Plötzlich war er weg. Der Baum, der eigentlich "unklaubar" sein sollte. Das haben Daniel Ivascenko und Tobias Heinlein gedacht, "weil er so lang und schwer ist". Doch da haben die beiden Pächter des Schützenhauses die Rechnung ohne Theresa Alex, Ina Kirschner und Sabrina Kolb sowie einigen starken Jungs aus Wallenfels und Seibelsdorf gemacht.

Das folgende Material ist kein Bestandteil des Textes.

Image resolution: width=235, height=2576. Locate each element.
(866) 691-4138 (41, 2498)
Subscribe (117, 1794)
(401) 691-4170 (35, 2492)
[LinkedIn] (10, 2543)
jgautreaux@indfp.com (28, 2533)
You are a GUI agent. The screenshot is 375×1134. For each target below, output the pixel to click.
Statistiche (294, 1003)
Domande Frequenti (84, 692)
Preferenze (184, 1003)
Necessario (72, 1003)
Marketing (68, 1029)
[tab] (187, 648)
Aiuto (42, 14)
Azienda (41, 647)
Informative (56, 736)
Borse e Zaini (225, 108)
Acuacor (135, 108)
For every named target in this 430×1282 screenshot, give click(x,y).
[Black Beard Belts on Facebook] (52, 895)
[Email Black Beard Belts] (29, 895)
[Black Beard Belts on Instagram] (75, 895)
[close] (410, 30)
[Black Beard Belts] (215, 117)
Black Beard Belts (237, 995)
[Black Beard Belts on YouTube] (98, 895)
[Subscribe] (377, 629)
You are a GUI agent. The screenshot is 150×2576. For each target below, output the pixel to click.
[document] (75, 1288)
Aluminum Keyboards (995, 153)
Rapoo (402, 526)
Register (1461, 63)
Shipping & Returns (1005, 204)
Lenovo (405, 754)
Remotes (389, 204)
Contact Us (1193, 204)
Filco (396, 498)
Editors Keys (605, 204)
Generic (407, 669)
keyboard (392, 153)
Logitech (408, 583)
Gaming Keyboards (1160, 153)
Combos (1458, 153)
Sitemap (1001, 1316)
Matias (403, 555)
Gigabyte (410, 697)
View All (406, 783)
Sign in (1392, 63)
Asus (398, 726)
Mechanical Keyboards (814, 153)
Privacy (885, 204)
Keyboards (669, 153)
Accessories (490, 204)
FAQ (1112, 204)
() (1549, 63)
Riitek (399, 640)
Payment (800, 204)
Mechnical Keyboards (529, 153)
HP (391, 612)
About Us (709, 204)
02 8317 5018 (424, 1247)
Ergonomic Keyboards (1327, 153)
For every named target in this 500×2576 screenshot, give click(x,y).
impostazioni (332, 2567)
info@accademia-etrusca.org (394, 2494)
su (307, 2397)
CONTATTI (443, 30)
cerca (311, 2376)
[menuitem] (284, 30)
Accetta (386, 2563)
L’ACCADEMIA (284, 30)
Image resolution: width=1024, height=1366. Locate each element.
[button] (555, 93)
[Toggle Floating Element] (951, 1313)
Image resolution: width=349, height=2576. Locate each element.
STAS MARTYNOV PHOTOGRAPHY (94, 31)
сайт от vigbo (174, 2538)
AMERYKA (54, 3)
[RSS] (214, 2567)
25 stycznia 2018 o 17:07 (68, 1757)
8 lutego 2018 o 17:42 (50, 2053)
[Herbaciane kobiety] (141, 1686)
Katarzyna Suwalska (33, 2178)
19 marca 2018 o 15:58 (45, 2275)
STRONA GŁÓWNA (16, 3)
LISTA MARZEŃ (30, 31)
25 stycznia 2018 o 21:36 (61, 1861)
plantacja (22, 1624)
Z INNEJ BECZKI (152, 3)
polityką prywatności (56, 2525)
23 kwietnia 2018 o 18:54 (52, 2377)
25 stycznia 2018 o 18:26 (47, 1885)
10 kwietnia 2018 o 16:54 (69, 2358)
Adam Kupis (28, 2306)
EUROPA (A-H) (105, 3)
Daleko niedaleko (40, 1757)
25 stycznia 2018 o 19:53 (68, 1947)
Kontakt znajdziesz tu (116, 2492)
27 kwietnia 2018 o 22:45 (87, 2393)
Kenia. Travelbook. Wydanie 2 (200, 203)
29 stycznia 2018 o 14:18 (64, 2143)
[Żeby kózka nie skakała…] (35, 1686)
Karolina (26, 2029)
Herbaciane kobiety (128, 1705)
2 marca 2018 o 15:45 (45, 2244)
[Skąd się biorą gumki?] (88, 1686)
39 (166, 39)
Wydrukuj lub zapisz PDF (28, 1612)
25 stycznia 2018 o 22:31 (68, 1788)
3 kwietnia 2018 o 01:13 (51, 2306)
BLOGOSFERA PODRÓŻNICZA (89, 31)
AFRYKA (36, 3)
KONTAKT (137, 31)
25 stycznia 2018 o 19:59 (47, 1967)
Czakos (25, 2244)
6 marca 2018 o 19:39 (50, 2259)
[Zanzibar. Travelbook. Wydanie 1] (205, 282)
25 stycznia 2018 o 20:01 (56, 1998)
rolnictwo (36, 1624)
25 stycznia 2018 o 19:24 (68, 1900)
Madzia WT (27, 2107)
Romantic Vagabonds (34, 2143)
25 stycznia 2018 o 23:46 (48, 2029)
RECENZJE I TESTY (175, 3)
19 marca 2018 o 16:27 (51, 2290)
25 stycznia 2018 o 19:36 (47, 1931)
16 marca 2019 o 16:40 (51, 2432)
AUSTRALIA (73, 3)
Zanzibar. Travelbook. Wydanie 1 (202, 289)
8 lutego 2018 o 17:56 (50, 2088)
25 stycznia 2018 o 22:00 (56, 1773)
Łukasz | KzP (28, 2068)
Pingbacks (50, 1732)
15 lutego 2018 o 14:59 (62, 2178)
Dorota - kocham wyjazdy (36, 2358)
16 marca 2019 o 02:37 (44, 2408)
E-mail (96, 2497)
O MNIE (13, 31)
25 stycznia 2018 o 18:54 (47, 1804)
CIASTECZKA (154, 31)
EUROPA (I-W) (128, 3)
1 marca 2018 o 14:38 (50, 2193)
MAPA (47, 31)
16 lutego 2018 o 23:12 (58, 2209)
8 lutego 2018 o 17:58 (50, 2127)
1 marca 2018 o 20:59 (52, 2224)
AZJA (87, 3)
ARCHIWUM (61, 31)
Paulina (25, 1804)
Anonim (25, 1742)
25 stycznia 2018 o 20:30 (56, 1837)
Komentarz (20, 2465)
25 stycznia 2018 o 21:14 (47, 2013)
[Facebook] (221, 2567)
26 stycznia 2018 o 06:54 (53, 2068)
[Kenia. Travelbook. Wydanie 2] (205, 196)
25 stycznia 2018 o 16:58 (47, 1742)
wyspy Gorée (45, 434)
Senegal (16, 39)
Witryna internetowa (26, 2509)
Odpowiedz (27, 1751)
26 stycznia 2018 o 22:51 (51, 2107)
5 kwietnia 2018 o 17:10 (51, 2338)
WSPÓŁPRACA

"Unklaubar" - das wollten die nicht so einfach akzeptieren. "Die Jungs hatten schon Erfahrung", erklärt Theresa Alex. In der Nacht zum Montag haben die gut 15 jungen Männer und Frauen den Baum also aufgeladen und abtransportiert.

100 Liter Bier und 100 Euro in bar - das war ihre Forderung am nächsten Morgen, als Tobias Heinlein mit Erschrecken feststellte: "Der Baum ist weg". Daniel Ivascenko hat dann ein bisschen verhandelt und letztlich einigte man sich auf 75 Liter Bier und einen Metzgerei-Gutschein - im Tausch gegen den Maibaum, versteht sich. Um 18 Uhr sollte die Übergabe stattfinden, wenige Minuten später fuhr der 25 Meter lange Baum dann auch wieder auf dem Schützenplatz ein. Die Verspätung erklärt sich mit einer Polizeikontrolle, bei der die Jungs und Mädels für den nicht ganz fachgerechten Transport 15 Euro zahlen mussten.

Jetzt dürfte der Maibaumaufstellung am Mittwoch um 15 Uhr auf dem Schützenplatz aber nichts mehr im Wege stehen.